Dependency-Aware Bounded Parallel Session Lifecycle
| Field | Value |
|---|
| Status | Implemented |
| Date | 2026-03-18 |
| Author(s) | Codex |
| Issue | N/A |
| Supersedes | N/A |
Summary
Gas City currently makes per-city session lifecycle decisions in a
single-threaded reconciler tick and also executes most lifecycle
operations serially. That keeps the implementation simple, but it makes
slow providers dominate startup and restart latency. This proposal keeps
the existing single-writer decision model and introduces a separate
execution phase that runs session starts and bulk stops in bounded
parallel waves.
The key constraint is dependency safety. Session starts must respect the
depends_on graph, so dependencies are fully started before dependents
begin. Bulk force-stops should run in the reverse order so dependents
stop before their dependencies are killed. The design deliberately keeps
metadata mutation and event recording deterministic by doing planning
and result application serially, while only the provider calls execute
in parallel.
Motivation
Pain today
gc init and gc start spend tens of seconds waiting on provider
startup, even when several agents could be started concurrently.
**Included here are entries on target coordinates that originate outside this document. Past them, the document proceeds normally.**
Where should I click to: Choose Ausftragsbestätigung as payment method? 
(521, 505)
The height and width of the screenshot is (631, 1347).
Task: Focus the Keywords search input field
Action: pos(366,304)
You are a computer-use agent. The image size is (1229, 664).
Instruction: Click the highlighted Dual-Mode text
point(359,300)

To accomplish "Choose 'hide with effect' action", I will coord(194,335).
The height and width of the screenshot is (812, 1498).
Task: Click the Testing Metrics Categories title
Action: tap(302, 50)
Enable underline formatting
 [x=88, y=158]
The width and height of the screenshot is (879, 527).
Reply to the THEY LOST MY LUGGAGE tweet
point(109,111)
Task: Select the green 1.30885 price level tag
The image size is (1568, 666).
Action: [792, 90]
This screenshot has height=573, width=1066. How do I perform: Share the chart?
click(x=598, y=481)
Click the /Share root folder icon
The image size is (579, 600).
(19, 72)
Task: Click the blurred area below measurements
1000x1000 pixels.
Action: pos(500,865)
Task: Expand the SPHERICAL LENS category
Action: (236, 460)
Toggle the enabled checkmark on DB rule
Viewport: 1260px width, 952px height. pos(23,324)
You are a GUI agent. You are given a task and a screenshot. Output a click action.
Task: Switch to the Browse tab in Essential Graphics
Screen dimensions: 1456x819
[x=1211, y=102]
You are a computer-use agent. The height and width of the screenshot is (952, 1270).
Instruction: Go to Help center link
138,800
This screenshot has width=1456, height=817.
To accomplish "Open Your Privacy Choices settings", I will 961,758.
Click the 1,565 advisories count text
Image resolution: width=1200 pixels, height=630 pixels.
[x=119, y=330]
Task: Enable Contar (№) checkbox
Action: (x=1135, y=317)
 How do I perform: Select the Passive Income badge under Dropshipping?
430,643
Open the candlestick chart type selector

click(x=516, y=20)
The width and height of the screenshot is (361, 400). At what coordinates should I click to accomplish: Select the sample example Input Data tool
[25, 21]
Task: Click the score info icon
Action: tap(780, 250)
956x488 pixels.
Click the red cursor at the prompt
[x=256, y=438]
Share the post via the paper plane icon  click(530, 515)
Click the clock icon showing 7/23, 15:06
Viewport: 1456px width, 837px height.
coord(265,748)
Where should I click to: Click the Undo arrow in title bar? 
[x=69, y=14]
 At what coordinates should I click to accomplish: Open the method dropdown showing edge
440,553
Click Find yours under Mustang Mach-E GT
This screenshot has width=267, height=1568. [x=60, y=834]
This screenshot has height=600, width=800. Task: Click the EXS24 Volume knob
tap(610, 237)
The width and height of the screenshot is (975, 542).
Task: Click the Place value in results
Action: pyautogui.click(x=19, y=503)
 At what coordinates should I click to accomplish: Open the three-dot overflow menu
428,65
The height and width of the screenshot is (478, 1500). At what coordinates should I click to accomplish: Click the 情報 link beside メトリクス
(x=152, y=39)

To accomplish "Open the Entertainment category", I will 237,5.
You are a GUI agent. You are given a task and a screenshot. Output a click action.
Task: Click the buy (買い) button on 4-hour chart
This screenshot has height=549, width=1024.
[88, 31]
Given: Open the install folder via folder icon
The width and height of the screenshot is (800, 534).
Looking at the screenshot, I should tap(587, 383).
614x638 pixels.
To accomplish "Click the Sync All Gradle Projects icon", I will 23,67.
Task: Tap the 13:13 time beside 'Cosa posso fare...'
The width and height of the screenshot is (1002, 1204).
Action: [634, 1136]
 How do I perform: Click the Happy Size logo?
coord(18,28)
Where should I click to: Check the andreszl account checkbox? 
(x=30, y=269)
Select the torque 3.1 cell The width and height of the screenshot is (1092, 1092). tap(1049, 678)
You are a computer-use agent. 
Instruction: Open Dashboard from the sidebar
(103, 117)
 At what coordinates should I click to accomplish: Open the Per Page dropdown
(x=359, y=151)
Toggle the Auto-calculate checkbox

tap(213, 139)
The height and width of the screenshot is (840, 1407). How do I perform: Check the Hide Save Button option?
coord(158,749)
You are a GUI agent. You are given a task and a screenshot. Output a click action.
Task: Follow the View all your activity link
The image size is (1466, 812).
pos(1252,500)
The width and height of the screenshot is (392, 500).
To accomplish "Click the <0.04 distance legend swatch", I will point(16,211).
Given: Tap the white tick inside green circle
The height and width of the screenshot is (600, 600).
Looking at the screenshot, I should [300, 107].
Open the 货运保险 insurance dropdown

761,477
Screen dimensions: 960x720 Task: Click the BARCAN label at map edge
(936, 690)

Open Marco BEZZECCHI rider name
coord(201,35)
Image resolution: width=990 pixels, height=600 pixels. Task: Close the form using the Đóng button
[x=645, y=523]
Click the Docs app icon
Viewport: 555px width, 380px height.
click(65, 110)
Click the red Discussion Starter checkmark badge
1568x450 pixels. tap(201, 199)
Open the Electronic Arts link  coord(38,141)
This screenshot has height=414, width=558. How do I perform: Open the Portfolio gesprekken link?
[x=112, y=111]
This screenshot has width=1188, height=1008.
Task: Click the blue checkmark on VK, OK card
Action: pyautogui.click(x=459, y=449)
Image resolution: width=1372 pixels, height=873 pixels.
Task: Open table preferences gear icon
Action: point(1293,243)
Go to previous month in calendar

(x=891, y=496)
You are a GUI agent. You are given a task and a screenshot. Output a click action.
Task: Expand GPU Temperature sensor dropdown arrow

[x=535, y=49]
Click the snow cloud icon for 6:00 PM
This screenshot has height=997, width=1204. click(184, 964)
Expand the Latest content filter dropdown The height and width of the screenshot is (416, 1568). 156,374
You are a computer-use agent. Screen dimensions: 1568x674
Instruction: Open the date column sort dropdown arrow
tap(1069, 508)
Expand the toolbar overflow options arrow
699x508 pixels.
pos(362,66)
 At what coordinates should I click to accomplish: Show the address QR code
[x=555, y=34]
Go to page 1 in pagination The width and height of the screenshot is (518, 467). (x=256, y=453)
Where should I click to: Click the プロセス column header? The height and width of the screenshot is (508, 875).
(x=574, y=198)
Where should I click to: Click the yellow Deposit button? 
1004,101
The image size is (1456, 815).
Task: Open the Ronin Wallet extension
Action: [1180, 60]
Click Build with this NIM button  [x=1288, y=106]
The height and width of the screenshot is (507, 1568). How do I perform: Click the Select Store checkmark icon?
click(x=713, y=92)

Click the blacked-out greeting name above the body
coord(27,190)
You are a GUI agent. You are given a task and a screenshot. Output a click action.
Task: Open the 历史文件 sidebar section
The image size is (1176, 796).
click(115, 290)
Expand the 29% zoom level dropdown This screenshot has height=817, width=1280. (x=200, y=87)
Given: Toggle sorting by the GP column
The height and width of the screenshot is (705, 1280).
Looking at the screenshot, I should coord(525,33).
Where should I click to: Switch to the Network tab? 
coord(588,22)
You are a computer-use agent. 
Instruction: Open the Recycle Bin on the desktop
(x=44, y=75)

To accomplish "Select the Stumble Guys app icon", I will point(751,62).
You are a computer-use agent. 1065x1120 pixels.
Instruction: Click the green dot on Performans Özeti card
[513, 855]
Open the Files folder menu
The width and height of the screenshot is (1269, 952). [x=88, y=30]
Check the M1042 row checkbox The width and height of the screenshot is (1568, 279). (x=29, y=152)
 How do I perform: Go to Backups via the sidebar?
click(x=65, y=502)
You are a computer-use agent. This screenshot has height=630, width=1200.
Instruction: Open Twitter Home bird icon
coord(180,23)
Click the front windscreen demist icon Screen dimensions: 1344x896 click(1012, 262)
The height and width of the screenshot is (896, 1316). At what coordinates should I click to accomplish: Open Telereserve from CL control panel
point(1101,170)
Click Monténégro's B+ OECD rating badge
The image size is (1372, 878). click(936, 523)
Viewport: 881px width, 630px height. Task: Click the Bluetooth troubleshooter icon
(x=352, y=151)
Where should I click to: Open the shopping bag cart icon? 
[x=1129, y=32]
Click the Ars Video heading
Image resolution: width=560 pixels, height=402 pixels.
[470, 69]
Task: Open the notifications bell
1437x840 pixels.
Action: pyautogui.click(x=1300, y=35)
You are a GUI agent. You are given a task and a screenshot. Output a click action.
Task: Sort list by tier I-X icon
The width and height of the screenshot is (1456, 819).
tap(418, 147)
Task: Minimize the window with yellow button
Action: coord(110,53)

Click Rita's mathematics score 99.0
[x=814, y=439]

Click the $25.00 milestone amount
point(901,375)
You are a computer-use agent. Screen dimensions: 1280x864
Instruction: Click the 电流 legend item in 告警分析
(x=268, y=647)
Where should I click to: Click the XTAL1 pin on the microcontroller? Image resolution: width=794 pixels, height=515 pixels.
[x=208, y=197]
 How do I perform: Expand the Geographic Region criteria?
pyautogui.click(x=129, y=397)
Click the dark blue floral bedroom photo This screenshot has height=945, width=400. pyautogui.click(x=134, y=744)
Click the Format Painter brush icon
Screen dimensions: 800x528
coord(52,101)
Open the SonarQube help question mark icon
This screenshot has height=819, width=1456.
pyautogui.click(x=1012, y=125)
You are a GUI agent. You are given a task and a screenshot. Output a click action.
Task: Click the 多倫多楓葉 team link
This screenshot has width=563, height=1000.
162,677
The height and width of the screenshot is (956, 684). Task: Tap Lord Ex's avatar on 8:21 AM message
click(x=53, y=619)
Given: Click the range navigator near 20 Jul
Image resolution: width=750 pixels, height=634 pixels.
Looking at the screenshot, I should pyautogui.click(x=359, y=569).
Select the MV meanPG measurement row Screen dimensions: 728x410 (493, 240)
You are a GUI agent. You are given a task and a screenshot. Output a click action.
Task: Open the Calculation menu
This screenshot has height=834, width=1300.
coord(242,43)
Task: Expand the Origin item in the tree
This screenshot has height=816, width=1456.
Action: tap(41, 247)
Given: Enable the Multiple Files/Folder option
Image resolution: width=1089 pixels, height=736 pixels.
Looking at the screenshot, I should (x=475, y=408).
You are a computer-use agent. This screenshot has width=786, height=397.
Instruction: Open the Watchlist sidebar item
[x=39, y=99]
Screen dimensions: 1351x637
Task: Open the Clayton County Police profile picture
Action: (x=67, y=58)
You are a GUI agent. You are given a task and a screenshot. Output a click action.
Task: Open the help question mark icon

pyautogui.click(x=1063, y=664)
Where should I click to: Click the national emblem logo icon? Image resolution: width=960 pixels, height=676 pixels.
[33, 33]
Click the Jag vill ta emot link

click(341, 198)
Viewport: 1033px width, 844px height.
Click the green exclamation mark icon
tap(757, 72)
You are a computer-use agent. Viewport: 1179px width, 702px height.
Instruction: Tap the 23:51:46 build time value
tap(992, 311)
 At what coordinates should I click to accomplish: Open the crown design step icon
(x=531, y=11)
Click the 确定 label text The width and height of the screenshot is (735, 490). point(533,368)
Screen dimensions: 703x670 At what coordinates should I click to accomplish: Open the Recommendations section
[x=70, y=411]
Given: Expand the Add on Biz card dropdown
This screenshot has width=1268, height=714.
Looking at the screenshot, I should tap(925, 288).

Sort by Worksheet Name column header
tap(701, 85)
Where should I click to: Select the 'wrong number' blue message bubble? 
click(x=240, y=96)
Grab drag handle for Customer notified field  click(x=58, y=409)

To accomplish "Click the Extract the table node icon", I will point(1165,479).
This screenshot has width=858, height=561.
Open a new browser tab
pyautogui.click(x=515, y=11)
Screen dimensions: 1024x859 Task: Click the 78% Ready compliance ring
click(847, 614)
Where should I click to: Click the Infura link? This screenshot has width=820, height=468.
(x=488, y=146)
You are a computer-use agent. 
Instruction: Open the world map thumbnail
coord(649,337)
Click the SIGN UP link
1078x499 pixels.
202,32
gc stop and gc rig restart kill sessions one-by-one, so a city
with several agents pays the full sum of stop latency.
- The reconciler already reasons about dependencies and wake budgets,
but the execution path throws away that structure by calling
sp.Start() inline.
- The current code assumes single-threaded execution within a tick
because session bead metadata maps are mutated in place. A safe
parallel implementation must preserve that property instead of
turning the reconciler into a shared-memory race.
Goals
- Reduce session startup and bulk stop latency without weakening
dependency correctness.
- Preserve the current per-tick metadata semantics.
- Keep retries and failure handling idempotent and predictable.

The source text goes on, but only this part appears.